Tesco aisles

Source: alamy

Tesco has made the HFSS content of its suppliers’ products a key factor in its new range reset, as it urges companies to do more to make healthy food cheaper.

The supermarket urged suppliers to set targets for reformulation if they had not already done so, in line with its pledge for 65% of its sales to be ‘healthy’ by 2025.

The move comes as Tesco this week launched its biggest range review since Dave Lewis’s Project Reset began in 2015.

Tesco has already signed up to a pledge to remove 100 billion calories from its own-label line-up in the next two years, but now it wants more of its suppliers to make similar commitments.

The announcement comes just weeks after Tesco said it would continue with a ban on HFSS multibuy promotions, including bogofs, despite plans for a national ban being put on hold by government because of the cost of living crisis.

Under Tesco’s Fit for Growth plans, which were presented to its grocery suppliers last week, it says it will take into account the extent to which companies are innovating and reformulating on health.

It is not the first time the supermarket has asked suppliers to do more to make healthier food more affordable.

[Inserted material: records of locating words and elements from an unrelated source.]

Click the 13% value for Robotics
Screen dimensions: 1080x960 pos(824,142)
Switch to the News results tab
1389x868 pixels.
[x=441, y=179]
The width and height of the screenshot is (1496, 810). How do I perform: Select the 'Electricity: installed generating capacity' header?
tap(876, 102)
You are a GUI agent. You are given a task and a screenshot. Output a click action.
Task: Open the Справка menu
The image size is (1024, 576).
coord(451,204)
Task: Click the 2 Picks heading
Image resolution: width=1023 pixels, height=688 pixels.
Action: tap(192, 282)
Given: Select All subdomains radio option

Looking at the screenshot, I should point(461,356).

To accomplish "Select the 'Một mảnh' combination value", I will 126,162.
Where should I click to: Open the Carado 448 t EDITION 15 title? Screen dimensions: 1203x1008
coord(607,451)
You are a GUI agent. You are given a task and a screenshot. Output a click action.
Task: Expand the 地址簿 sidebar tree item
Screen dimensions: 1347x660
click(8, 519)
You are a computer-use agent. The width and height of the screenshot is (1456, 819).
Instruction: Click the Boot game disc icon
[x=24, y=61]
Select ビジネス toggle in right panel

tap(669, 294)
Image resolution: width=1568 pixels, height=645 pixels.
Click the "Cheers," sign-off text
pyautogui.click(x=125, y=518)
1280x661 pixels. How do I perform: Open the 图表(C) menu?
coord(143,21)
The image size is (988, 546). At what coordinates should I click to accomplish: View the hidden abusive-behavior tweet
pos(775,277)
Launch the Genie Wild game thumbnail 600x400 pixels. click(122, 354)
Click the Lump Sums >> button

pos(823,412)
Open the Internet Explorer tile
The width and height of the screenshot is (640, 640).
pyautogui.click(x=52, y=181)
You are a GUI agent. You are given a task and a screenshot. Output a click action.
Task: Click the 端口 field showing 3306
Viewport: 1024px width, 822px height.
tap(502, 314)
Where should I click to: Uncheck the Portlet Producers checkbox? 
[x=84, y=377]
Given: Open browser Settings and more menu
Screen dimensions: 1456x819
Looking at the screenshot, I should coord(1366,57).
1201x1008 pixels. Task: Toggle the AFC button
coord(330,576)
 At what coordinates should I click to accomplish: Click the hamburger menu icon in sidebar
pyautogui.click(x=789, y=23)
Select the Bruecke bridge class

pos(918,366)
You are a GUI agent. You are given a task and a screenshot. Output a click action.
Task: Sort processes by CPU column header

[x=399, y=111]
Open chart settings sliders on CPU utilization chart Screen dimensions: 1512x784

In 2018 Dave Lewis claimed the premium customers paid for many healthier products was “not justifiable”.

David Sables, who founded Sentinel Management Consultants, said despite government rowbacks he believed Tesco was now ready to begin using health as a reason to delist suppliers who failed to make their non-HFSS products cheaper.

”Tesco has broached this subject before but I believe they now plan to use this as a key driver to force down prices,” he said.

“They know they have a lot of support from the public and powerful shareholder interests who have been pushing retailers to go further on health despite government backtracks.

“The fact is, it doesn’t really matter what the government says about HFSS promotions and that sort of thing – if Tesco starts demanding moves on health, suppliers are going to find it very difficult to resist.”

Tesco’s presentation to suppliers stressed the huge impact on society of one in three people in England being obese.

It coincides with a report by the Tony Blair Institute this week which urged a future government to introduce fiscal measures to incentivise supermarkets to sell healthier food.

A Tesco spokeswoman said the range review planned to encourage innovation from suppliers to make food healthier, as well as hitting Tesco’s environmental targets.

“Our shared objectives for the review are to continue to deliver great availability and quality, at the same time as maintaining our focus on value, health and sustainability,” she said.